How can I provide tax information if I transferred shares to you?

If you transferred shares to us, you should provide their tax lots—the date you purchased the shares and the total purchase price (including commissions) that you paid for the shares. This information is needed to determine your taxes.

“N/A” will appear in the “Estimated Gain/Loss” column if you have not provided tax lots.

When you sell the shares, tax lots allow us to automatically find the shares that fit the tax lot selection method you’ve chosen to keep your taxes as low as possible.

You will not be able to enter this information after you sell the shares.

Follow these steps to provide this information.

  1. Select the Settings link.
  2. On the Settings page, select View Tax Information from the drop-down box next to the name of the account that holds the shares.
  3. On the Tax Information page, select the button next to “View Open Tax Lots,” then select View Tax Information.
  4. Find the transferred shares and select Enter Tax Lot.

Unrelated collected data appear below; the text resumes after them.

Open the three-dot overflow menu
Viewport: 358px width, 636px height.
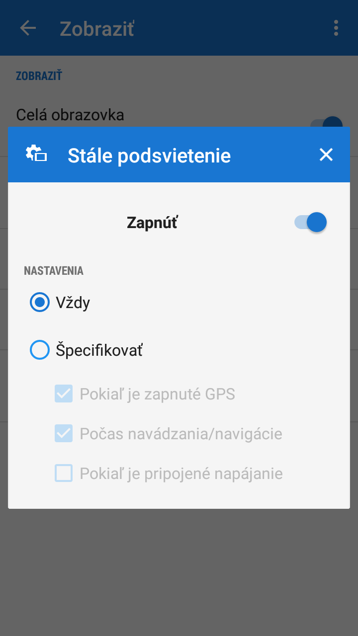[336, 28]
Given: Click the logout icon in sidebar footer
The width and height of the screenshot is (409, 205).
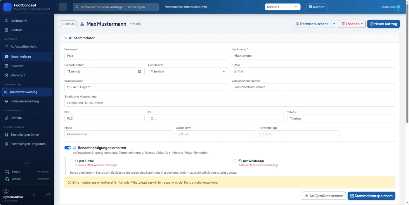Looking at the screenshot, I should 48,195.
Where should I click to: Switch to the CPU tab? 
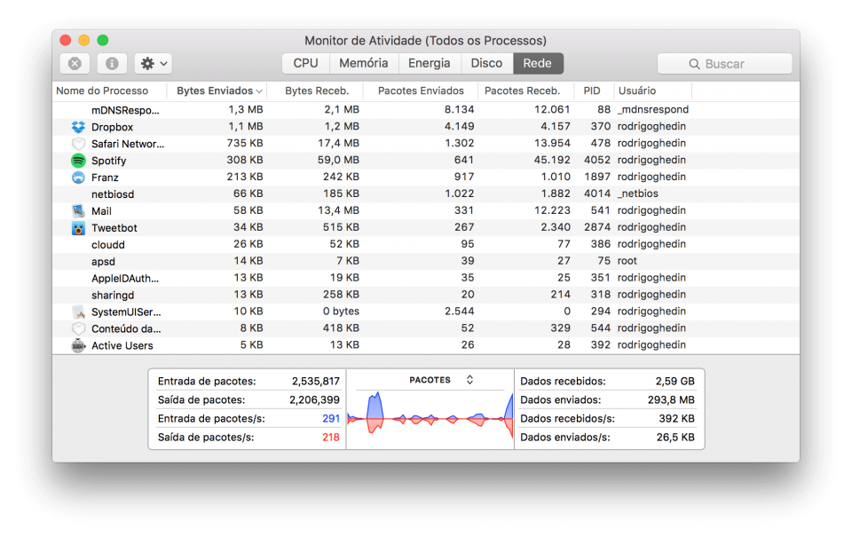tap(305, 64)
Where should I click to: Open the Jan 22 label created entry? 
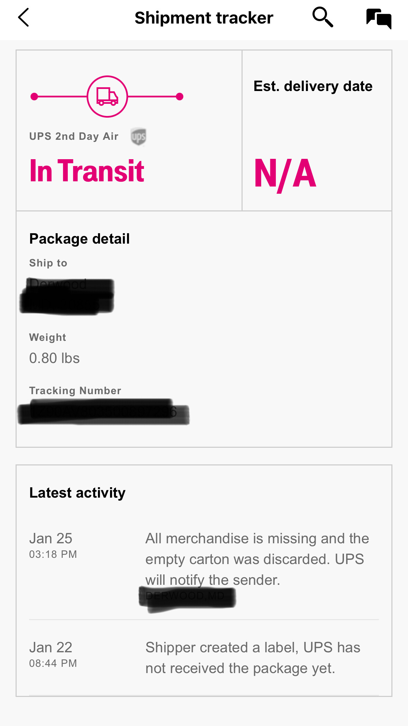[204, 658]
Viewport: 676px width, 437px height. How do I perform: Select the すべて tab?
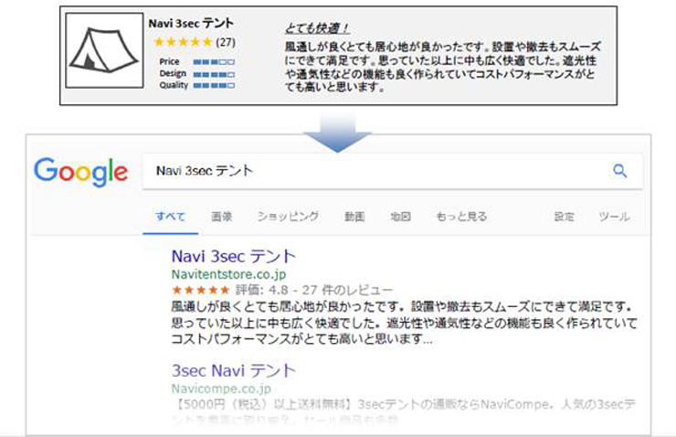(x=170, y=217)
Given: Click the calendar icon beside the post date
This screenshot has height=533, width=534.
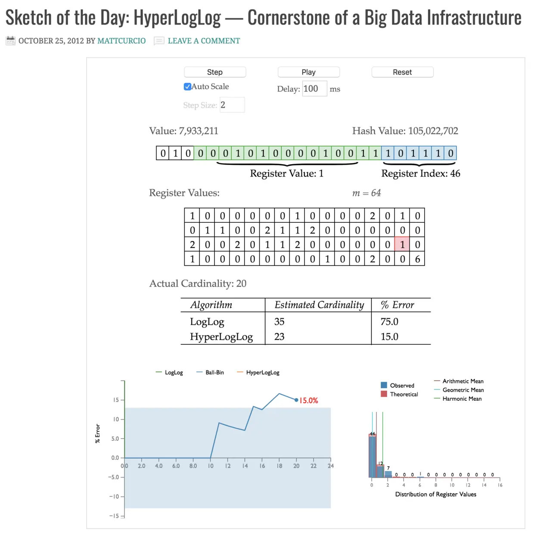Looking at the screenshot, I should tap(10, 41).
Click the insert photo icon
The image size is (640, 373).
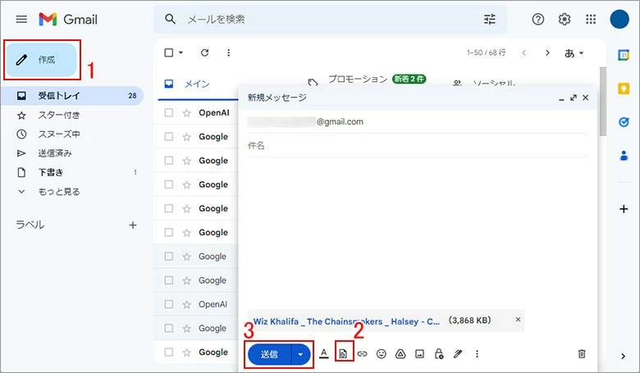click(419, 354)
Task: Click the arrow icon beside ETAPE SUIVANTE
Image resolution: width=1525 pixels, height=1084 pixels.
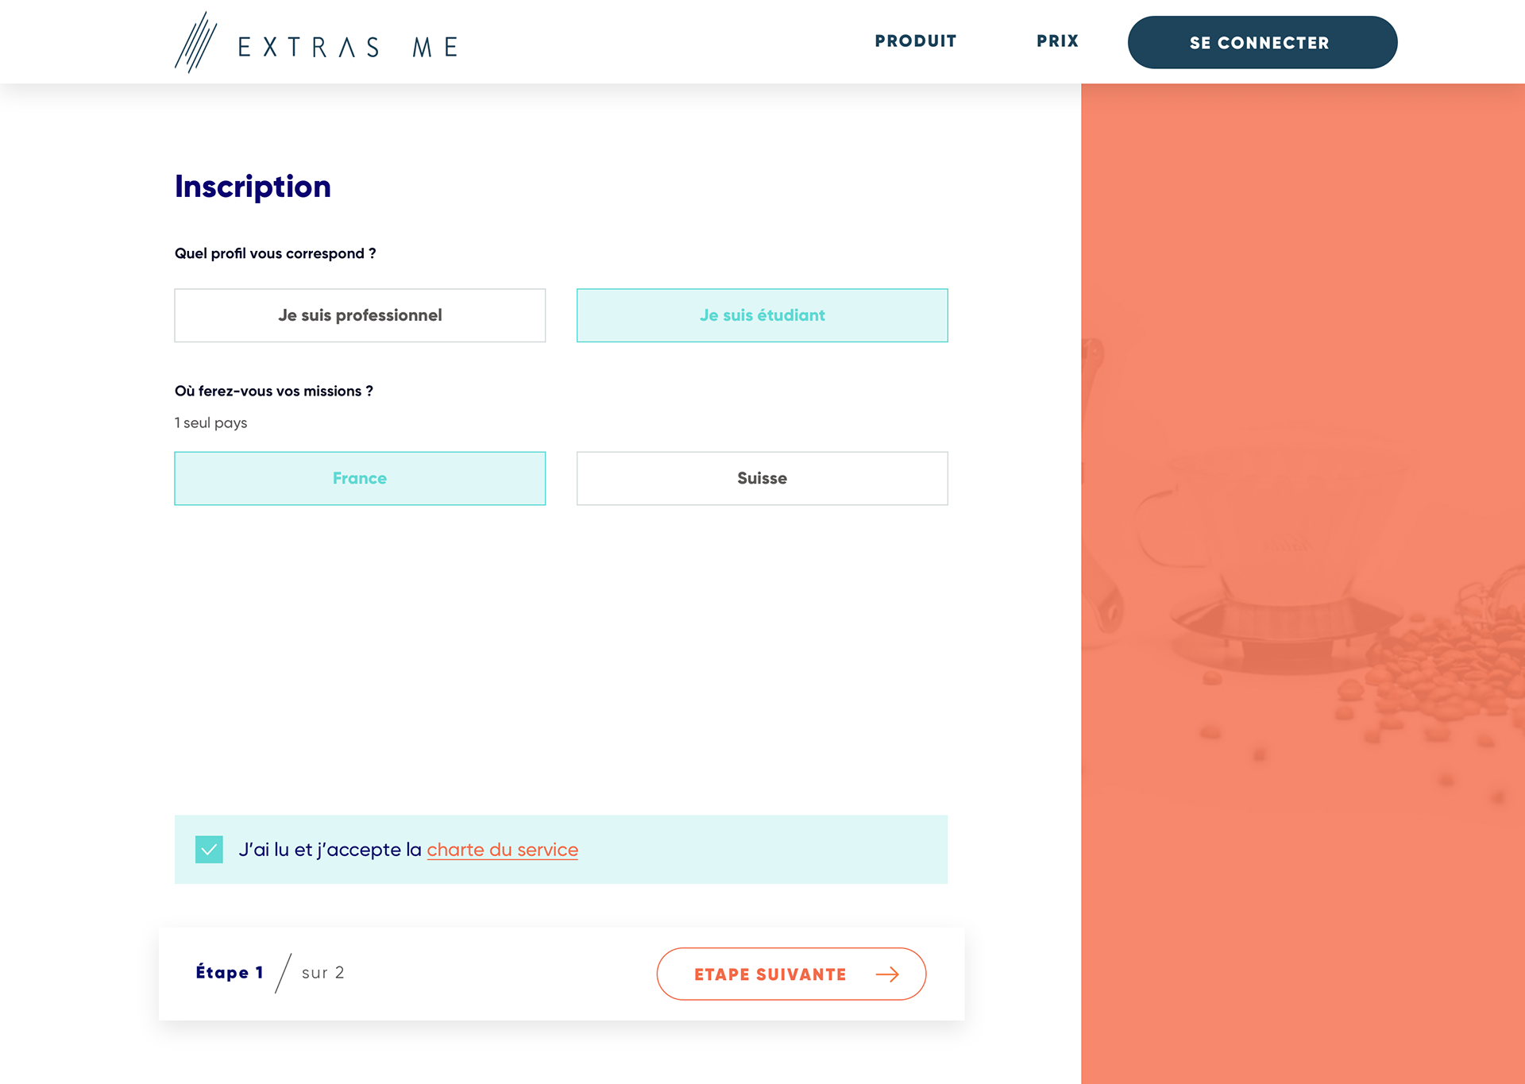Action: [x=887, y=974]
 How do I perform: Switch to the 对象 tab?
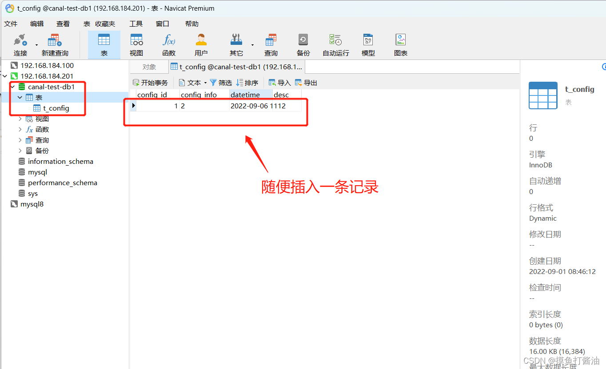click(149, 67)
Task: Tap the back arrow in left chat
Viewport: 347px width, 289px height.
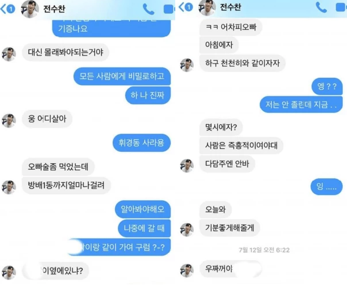Action: 8,9
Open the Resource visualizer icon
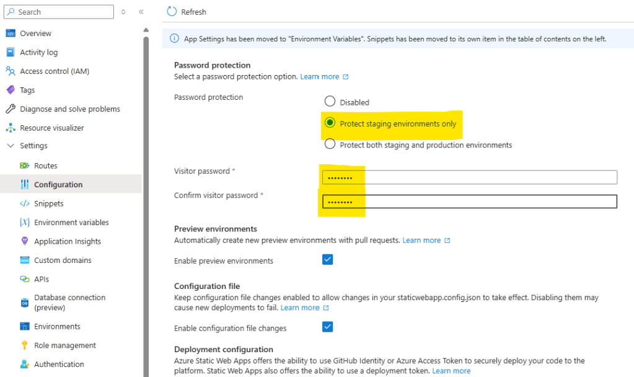Viewport: 634px width, 377px height. 10,128
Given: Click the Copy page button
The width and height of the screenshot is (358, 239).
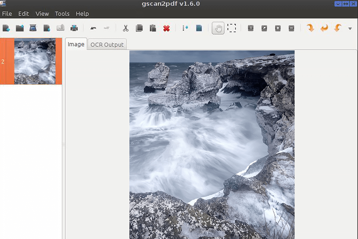Looking at the screenshot, I should pyautogui.click(x=139, y=28).
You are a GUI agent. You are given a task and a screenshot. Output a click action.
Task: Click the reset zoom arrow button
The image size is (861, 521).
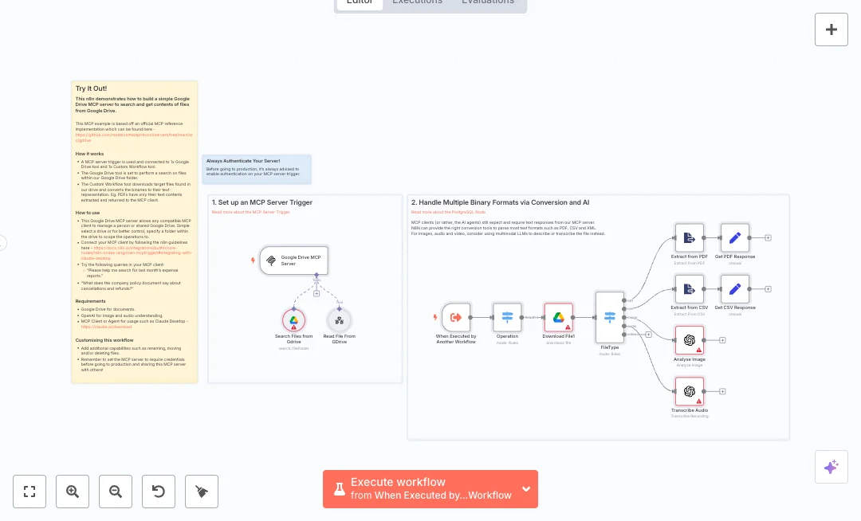[159, 492]
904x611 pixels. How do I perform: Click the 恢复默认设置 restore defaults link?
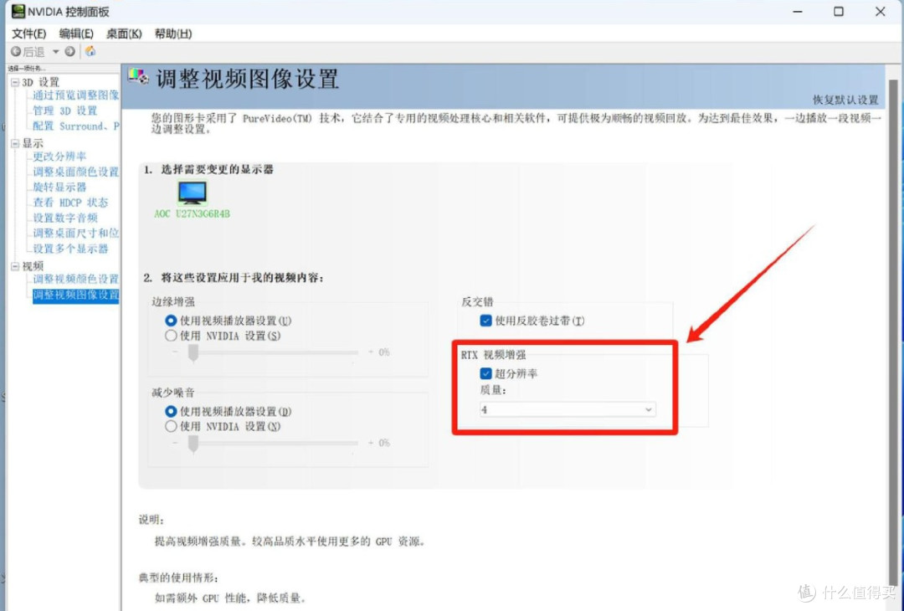click(x=845, y=99)
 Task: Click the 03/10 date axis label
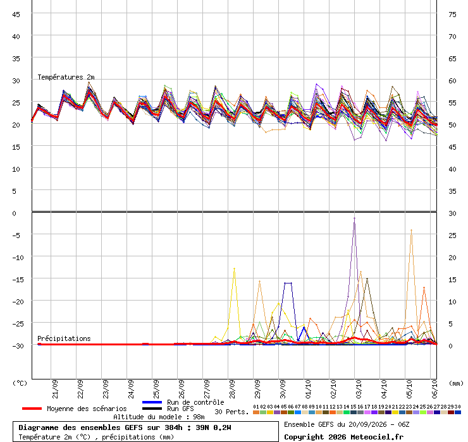click(359, 389)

Review trade confirmations and statements from your former brokerage to determine the purchase date and total purchase price. If you have not kept these records, you may be able to obtain the information by contacting the brokerage.

If you have provided this information, but feel you entered it incorrectly, follow these steps to edit the information.

  1. Select the Settings link.
  2. On the Settings page, select View Tax Information from the drop-down box next to the name of the account that holds the shares.
  3. On the Tax Information page, select the button next to “View Open Tax Lots,” then select View Tax Information.
  4. Find the transferred shares and select Edit Tax Lot.

What information can I find on the Tax Lot Details page?

Tax lot details will be divided between short-term sells and long-term sells.

Each security will be listed in a separate row. The rows will contain the following information in order from left to right:

  1. Symbol

    The trading symbol for the company you own security in.

  2. Security

    The name of the company you own security in.

  3. Purchase Date

    The date the security was purchased.

  4. Shares to Sell

    The estimated number of shares you are selling based on last transaction prices that are at least 20 minutes old. Keep in mind that the last transaction may have occurred more than 20 minutes ago. The number of shares we actually sell may fluctuate depending on price movements between now and the time the order is executed.

  5. Total Cost of Shares

    Price paid for the shares × Shares to Sell. If you purchased the shares on more than one occasion, we will combine the total cost for all purchases.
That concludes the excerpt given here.